**Text shown**
When Lear reunites with Cordelia, he is waking from a much-needed sleep—a richly symbolic image of a return to reality. The fuddled Lear finally tells the simple, humble truth: he is a foolish old man losing his mind, but Cordelia is his true daughter. Part of coming to grips with the world, the play suggests, is gaining the self-knowledge to recognize one’s own limitations.
“What, in ill thoughts again? Men must endure/Their going hence, even as their coming hither;/Ripeness is all.”
Edgar, exhorting Gloucester to keep going in spite of all his suffering, provides him with an injunction rather than a platitude. “Ripeness,” here, seems to be a resignation to what the world gives you. It is a form of acceptance in tune with Lear’s realizations about his own weaknesses. Gloucester will nonetheless die soon, but his heart will “burst smilingly” at the revelation that his true son has been leading him all along.
“No, no, no, no! Come, let's away to prison:/We two alone will sing like birds i' the cage:/When thou dost ask me blessing, I'll kneel down,/And ask of thee forgiveness: so we'll live,/And pray, and sing, and tell old tales, and laugh/At gilded butterflies, and hear poor rogues/Talk of court news; and we'll talk with them too,/Who loses and who wins; who's in, who's out;/And take upon's the mystery of things,/As if we were God's spies: and we'll wear out,/In a wall'd prison, packs and sects of great ones,/That ebb and flow by the moon.”
Lear’s gentle speech to Cordelia brings all of the ways he’s changed into relief. He peacefully surrenders kingship, self-interest, and self-righteousness; he knows that part of this vision involves seeking forgiveness. Thus, to live is to be one of “God’s spies”: no longer blind, but a seer.

**Your assignment**
Please edit the passage on Lear from "When Lear reunites" through "one’s own limitations.", replacing "foolish" with "stubborn", and give that part back.

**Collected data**
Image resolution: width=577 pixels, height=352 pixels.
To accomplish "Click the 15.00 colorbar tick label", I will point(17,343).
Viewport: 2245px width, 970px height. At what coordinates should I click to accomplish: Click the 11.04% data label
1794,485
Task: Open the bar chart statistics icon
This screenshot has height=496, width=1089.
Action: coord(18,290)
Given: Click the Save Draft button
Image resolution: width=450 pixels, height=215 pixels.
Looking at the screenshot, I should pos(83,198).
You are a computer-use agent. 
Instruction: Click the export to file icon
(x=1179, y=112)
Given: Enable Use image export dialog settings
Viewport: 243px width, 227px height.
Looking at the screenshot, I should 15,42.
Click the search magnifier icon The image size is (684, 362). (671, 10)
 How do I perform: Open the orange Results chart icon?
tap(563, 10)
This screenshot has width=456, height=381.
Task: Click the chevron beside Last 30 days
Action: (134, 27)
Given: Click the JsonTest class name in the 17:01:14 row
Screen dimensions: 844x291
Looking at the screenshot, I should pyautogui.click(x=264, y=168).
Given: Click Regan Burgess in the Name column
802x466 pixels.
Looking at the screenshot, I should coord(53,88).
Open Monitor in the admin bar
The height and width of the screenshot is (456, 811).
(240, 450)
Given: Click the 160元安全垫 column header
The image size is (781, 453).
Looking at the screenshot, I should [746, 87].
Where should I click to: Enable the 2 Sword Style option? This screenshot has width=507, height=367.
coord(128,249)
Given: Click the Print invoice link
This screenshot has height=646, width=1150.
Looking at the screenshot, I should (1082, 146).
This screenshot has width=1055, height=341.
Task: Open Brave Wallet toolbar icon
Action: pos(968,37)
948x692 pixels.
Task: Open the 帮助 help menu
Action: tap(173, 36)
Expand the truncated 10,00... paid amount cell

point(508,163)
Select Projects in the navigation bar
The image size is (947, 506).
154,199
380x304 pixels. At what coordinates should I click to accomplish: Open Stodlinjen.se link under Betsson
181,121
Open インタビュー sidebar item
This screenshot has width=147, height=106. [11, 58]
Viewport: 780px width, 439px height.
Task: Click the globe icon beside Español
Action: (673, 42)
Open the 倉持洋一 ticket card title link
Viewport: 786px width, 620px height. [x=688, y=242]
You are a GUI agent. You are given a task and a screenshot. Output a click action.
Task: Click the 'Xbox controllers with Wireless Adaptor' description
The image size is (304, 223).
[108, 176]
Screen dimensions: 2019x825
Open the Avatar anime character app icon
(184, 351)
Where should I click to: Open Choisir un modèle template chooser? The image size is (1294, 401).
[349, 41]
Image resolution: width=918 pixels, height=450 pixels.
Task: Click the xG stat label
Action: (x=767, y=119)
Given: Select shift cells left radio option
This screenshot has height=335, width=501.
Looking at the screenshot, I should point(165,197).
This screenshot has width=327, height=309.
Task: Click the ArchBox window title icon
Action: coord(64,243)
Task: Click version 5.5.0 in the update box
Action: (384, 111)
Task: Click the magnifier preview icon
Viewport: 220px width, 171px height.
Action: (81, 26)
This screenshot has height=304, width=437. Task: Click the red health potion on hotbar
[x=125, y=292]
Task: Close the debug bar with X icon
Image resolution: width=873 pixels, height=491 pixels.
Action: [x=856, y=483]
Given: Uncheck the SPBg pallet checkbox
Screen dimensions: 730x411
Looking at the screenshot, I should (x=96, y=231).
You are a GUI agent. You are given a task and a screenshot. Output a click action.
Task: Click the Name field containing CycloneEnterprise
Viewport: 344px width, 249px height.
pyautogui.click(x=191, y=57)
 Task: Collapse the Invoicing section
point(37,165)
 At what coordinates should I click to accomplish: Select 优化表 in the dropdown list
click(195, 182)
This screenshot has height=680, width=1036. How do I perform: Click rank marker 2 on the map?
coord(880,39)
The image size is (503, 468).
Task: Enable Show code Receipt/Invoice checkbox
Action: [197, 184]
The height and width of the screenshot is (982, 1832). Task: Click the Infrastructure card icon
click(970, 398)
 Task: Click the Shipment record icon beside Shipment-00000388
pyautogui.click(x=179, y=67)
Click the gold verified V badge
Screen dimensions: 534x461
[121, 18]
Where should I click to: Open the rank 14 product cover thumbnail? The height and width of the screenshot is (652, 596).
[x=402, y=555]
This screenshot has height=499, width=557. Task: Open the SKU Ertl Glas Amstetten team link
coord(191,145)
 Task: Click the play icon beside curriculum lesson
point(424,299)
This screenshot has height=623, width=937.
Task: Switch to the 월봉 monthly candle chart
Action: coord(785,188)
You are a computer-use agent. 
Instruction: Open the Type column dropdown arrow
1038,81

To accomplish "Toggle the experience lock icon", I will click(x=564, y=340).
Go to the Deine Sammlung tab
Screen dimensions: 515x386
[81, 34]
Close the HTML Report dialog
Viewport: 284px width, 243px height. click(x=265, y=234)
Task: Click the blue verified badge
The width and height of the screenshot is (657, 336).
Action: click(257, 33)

**Completed exercise**
When Lear reunites with Cordelia, he is waking from a much-needed sleep—a richly symbolic image of a return to reality. The fuddled Lear finally tells the simple, humble truth: he is a stubborn old man losing his mind, but Cordelia is his true daughter. Part of coming to grips with the world, the play suggests, is gaining the self-knowledge to recognize one’s own limitations.